The Acquisition was financed in part by the Senior Secured Credit Facilities (as defined herein), which are comprised of the $155 million Term Facility and the $25 million Revolving Facility (each, as defined herein). AP Gaming I, LLC, an indirect wholly owned subsidiary of AP Gaming, is the borrower of the Senior Secured Credit Facilities, which are guaranteed by AP Gaming Holdings, LLC (“AP Gaming Holdings”), AP Gaming I, LLC’s direct parent company, and each of AP Gaming I, LLC’s direct and indirect material wholly owned domestic subsidiaries including AGS Capital. Additionally, the Company issued 10,000,000 Class A shares of common stock at $0.01 par value to Apollo Gaming Holdings, L.P. The total cost to acquire all the outstanding shares was $100,000,000. The source of the funds for the acquisition of the Company was provided by committed equity capital contributed by certain equity funds managed by Apollo.

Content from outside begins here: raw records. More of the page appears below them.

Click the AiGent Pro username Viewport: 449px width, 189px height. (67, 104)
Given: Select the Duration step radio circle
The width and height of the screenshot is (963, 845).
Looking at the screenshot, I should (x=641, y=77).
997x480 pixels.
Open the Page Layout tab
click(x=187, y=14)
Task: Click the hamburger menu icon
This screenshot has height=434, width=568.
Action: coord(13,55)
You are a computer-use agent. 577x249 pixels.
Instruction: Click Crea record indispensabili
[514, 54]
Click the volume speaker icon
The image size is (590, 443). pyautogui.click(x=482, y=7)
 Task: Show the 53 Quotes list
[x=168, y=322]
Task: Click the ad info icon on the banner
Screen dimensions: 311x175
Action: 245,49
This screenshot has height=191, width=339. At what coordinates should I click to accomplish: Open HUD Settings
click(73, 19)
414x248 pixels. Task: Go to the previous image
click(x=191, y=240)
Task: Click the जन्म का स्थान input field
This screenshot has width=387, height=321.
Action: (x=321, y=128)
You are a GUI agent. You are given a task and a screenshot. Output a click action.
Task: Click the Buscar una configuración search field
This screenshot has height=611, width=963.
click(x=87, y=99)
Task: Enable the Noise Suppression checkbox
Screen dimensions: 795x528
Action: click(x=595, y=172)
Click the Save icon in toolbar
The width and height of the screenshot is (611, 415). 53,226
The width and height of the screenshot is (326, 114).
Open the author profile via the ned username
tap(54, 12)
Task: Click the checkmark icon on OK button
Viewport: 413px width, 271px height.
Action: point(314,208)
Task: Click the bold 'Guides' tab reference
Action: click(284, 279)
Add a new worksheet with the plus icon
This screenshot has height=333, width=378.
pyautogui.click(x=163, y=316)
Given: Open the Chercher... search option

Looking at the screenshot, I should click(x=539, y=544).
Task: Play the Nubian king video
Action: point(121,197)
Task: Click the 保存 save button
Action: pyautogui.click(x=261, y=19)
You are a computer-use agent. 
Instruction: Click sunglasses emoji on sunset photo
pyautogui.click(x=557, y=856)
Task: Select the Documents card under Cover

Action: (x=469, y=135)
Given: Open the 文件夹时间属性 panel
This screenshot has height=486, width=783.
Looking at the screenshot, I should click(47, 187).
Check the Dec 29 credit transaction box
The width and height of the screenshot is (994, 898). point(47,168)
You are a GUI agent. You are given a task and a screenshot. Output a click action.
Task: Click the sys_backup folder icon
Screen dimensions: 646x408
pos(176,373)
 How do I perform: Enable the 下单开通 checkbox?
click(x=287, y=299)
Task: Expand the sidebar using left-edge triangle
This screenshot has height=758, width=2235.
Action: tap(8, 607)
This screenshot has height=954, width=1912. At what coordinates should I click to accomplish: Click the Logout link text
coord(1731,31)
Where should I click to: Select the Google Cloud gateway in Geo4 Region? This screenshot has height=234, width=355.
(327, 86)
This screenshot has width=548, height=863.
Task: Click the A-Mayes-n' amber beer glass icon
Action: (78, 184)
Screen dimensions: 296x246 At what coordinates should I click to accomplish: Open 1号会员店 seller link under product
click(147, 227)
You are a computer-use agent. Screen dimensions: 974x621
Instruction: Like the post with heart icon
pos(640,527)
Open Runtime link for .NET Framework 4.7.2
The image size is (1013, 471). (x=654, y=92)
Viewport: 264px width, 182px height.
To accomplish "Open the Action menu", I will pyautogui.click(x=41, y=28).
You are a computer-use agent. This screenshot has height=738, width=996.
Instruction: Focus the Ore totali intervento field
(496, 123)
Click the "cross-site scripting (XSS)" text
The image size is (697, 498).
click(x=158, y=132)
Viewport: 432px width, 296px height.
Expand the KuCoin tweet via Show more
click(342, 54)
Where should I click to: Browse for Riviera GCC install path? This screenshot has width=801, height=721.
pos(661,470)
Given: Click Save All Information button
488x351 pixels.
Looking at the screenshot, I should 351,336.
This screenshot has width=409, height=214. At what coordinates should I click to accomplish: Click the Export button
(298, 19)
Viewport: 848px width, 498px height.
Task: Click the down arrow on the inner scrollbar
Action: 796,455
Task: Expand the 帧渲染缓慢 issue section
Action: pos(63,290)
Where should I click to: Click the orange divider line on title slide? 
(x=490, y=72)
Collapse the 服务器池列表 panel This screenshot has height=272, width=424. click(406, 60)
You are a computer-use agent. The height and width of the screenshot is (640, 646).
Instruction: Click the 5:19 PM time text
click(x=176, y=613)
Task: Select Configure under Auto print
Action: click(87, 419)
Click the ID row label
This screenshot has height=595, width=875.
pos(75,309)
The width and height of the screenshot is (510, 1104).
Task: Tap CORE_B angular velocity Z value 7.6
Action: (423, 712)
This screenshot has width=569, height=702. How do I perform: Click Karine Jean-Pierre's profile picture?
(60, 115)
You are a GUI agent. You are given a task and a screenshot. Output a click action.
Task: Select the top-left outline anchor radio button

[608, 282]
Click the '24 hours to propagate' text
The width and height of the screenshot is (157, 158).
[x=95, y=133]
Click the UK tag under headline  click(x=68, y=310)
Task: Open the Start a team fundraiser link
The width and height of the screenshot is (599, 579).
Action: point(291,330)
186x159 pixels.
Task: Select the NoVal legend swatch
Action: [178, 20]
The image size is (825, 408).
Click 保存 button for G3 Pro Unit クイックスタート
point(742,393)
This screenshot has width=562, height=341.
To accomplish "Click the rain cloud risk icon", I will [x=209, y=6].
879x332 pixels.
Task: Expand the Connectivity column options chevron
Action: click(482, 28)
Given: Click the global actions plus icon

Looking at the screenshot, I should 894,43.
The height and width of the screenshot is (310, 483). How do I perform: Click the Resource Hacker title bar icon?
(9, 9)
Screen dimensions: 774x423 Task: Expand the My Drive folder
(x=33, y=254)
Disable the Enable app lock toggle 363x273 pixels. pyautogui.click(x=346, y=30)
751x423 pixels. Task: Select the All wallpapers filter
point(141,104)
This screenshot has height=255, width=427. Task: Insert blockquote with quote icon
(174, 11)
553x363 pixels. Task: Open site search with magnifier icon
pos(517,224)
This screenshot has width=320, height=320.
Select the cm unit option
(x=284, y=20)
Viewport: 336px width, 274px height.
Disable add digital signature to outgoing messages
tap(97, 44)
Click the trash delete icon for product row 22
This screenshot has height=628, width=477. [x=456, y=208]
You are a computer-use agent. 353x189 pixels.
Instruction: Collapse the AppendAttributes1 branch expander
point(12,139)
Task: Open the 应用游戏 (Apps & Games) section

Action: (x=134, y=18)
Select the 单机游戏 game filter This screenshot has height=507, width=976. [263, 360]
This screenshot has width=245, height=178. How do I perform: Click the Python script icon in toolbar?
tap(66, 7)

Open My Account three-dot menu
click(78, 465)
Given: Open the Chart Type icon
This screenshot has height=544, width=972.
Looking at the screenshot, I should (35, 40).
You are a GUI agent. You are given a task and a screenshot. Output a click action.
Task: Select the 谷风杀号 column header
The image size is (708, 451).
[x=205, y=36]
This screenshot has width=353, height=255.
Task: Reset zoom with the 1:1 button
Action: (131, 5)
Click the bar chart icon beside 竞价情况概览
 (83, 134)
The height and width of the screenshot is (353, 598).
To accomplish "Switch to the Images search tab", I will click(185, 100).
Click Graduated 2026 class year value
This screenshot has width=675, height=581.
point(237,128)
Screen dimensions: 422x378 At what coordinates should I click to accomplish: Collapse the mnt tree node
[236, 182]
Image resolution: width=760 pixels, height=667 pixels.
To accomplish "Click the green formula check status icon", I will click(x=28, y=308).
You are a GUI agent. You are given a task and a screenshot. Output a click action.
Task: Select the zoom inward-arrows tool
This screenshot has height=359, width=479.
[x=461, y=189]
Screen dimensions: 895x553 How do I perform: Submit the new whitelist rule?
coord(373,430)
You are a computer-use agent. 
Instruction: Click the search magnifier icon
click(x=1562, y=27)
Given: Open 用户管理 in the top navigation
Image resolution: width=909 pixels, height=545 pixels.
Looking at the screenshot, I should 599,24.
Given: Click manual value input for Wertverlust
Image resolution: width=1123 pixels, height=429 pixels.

C2 Gaming, LLC acquisition
On May 6, 2014, a wholly owned subsidiary of the Company entered into an agreement to purchase 100% of the equity of C2 Gaming, LLC (“C2 Gaming”) for $23.3 million in cash, subject to terms outlined in the Equity Purchase Agreement dated May 6, 2014 (“C2 Acquisition Agreement”). The acquisition was initially funded by a $10.0 million draw on our Revolving Facility and available cash on hand. The remaining purchase price is expected to be funded with either existing cash or existing availability on the Revolving Facility. C2 Gaming is an innovative manufacturer and developer of slot machines based in Las Vegas, Nevada. The purchase will provide for the distribution of C2 Gaming’s platform and content to an increased number of markets in the United States (see Note 3).
Table Games
On July 1, 2014, a wholly owned subsidiary of the Company entered into an agreement to purchase 100% of the equity of War Blackjack for approximately $1.3 million in cash, subject to terms outlined in the Stock Purchase Agreement, dated July 1, 2014 (“War Blackjack Acquisition Agreement”). The acquisition closed on July 18, 2014 and was funded by available cash on hand. War Blackjack is an innovative manufacturer and developer of table and electronic games based in Las Vegas, Nevada.
Cadillac Jack acquisition
On March 30, 2015, AGS, LLC (“AGS”), a subsidiary of the Company, entered into a stock purchase agreement (the “Stock Purchase Agreement”) with Amaya Inc., a corporation organized under the laws of Quebec (“Seller”), and Cadillac Jack, Inc., a Georgia corporation (“Cadillac Jack”). Pursuant to the terms of the Stock Purchase Agreement, AGS will purchase from Seller, through a series of transactions, all of the issued and outstanding common stock, par value $0.01 per share, of Cadillac Jack (the “Cadillac Jack Acquisition”), for an aggregate consideration comprised of (i) $370.0 million in cash, subject to certain adjustments, and (ii) a promissory note with an initial principal amount of $12.0 million, as it may be adjusted pursuant to the terms of the Stock Purchase Agreement. In addition, in connection with AGS’s signing of the Stock Purchase Agreement, the Company and AP Gaming I, LLC, a subsidiary of the Company, obtained binding commitment letters from third party lenders to provide debt financing in an amount, together with a separate commitment by the Company to provide equity financing, sufficient to permit AGS to consummate the Cadillac Jack Acquisition. The close of the Cadillac Jack Acquisition is anticipated to complete in 2015, subject to required regulatory approvals and customary closing conditions.